I am a great fan of RiskSA and an avid reader of all
their publications. Great was my
surprise when they included a link to a very confused and one-sided piece of
writing in RiskSAWired (11th of Feb 2015) under the following headline:
“CPA: who is entitled to your call centre recordings?
Consumer
Protection Act compels companies to provide customers with a copy of a written
contract and all its terms and conditions. Telesales, however, is another
story.”
In this article the assumption is made that a
consumer may not be entitled to a copy of their voice recording, which
represents the contract, as entered into by the policyholder and with the
telesales agent binding the product provider.
Based on this misguided “fact” and using the example of a badly executed
sales call with inadequate disclosures, the writer warns consumers to be
suspicious of all telesales. Not once
does the writer make any mention of the due process that should have been
followed by a responsible company/person performing an intermediary service or
binding function, which should clearly have been the case in this example of
selling an insurance policy
Fortunately, not all telesales are created equally,
nor are journalists and their investigative pieces. Unfortunately, this article
highlights the generalisation and misconception around telesales, especially in
the financial services sector. There are companies or individuals who will take
chances or cut corners to save costs or increase sales, whether it’s telesales
or brokers. For precisely this reason,
the Financial Services Industry is regulated to ensure that all policyholders
are treated fairly and the FSB is very clear that it will not tolerate any
deviance from the expected standards and regulations… there is not even 1 Shade
of Confusion on this point!
Even in the most compliant and controlled environment,
one would be foolish to expect that there would never be disgruntled or unhappy
customers, this is applicable to telesales, brokers or in fact, to any
non-financial services environment. The benefit of concluding these sales via
the telephone, rather than face-to-face, is that the calls are voice-logged and
referenced to the customer and the particular policy sold. We
find that 90% of enquiries or disputes can be easily resolved by making these
calls available to the customer which confirms what was presented and disclosed.

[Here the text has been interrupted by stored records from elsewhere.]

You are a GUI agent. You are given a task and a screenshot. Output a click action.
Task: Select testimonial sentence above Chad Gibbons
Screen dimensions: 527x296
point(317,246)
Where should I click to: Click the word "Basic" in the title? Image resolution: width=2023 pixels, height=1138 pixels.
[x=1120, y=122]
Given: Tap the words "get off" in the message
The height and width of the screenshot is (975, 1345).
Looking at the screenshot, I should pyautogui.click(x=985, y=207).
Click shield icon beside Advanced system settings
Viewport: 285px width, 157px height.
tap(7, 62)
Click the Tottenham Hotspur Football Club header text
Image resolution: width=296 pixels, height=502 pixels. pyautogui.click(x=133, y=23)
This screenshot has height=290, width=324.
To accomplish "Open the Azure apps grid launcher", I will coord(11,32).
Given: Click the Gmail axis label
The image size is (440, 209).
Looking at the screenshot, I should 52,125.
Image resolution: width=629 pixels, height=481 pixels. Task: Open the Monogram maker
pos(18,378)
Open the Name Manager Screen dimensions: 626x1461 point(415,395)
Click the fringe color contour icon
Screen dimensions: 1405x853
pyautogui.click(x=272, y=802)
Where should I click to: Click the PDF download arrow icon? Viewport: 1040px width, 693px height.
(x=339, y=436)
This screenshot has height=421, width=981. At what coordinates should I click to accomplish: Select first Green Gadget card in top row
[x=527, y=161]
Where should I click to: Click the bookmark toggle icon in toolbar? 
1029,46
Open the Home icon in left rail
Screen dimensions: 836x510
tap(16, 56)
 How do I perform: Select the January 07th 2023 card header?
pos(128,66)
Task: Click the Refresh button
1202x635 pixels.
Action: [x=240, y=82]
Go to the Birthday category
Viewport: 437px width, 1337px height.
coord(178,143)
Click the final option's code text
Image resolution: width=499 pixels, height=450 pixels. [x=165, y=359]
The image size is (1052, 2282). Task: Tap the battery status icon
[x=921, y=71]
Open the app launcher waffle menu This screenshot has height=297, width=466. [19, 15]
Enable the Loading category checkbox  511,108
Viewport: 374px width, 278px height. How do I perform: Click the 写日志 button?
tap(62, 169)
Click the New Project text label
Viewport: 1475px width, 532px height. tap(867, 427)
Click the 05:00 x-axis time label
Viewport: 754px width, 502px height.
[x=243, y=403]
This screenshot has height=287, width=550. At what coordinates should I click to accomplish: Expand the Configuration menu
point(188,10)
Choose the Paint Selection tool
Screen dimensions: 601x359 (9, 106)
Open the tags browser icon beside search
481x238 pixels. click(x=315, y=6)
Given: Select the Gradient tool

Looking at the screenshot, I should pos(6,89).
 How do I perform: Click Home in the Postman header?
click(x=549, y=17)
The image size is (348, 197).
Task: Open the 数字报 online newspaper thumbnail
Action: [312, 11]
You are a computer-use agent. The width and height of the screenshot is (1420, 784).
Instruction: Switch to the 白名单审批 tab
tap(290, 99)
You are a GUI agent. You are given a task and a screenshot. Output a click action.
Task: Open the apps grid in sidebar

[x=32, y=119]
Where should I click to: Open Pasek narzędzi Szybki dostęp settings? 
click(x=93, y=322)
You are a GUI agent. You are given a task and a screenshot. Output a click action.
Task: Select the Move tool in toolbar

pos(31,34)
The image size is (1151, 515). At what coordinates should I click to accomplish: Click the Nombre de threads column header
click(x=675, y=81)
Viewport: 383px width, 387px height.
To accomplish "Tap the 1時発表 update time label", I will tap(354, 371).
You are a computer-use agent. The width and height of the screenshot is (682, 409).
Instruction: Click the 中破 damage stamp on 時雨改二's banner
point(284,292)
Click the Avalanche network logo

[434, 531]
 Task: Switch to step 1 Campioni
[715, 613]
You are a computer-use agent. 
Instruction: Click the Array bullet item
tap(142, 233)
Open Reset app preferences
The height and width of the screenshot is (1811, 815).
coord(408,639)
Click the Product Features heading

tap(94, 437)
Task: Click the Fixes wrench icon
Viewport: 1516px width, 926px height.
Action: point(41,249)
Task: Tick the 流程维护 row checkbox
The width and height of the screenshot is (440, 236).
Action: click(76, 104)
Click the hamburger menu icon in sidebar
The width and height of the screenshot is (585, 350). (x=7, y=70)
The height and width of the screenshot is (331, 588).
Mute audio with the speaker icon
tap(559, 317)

At CDA we are passionate about providing innovative
solutions to the Financial Services Industry, which includes various
Intermediary Services, Outsource Services and Binding functions. As a
registered FSP we are bound (although not handcuffed!) by the same regulations
and codes of conduct as all other FSPs.
We know that if a sale is not compliant the repercussions could be
severe, from dismissal of a telesales agent to fines imposed by the FSB and crippling
reputational damage.
Whenever we communicate to any of our clients’ potential
or existing policyholders, there are various controls and processes in place to
ensure that we firstly, treat the customers fairly and secondly, represent our
clients in a way that ensures that we remain compliant within the realm of FAIS
and all other applicable regulations.
Some of these controls include verification of sales calls by an
independent team; ongoing product training and sales coaching; quality
assurance checks performed by our clients, our Compliance Officers and Key
Individuals.
Telesales Agents are not the rogues of the industry,
who manipulate and bind customers with little else than “cable-ties”. Regardless of the many “perfect” sales made
and valuable service provided every day in our industry, whether concluded by a
telesales agent or a broker, any instance of non-compliance will be
highlighted, investigated, written about and this is justified and necessary to
protect the industry and the customer.
It is important to remember that thankfully, these sales are the
exception rather than the rule.
We have geared our business to function effectively
and optimally within the stringent regulatory environment in which we have
chosen to operate. We’ve been audited by
the FSB; audited by our clients; we hold all the required guarantees and
insurance policies; stand on our heads, lift our skirts (no we don’t, just
keeping your attention!) and meet the very strenuous service levels as required
by our clients and their stringent, unyielding compliance departments. Even in this apparent constricting
environment, we have concluded over 500,000 sales of simple insurance policies to
the middle to lower income-bracket consumer, who would traditionally not be
serviced by a traditional broker.
Telesales as a distribution channel is a necessary
and viable solution to reaching previously uninsured consumers and providing
them with cost-effective and essential cover.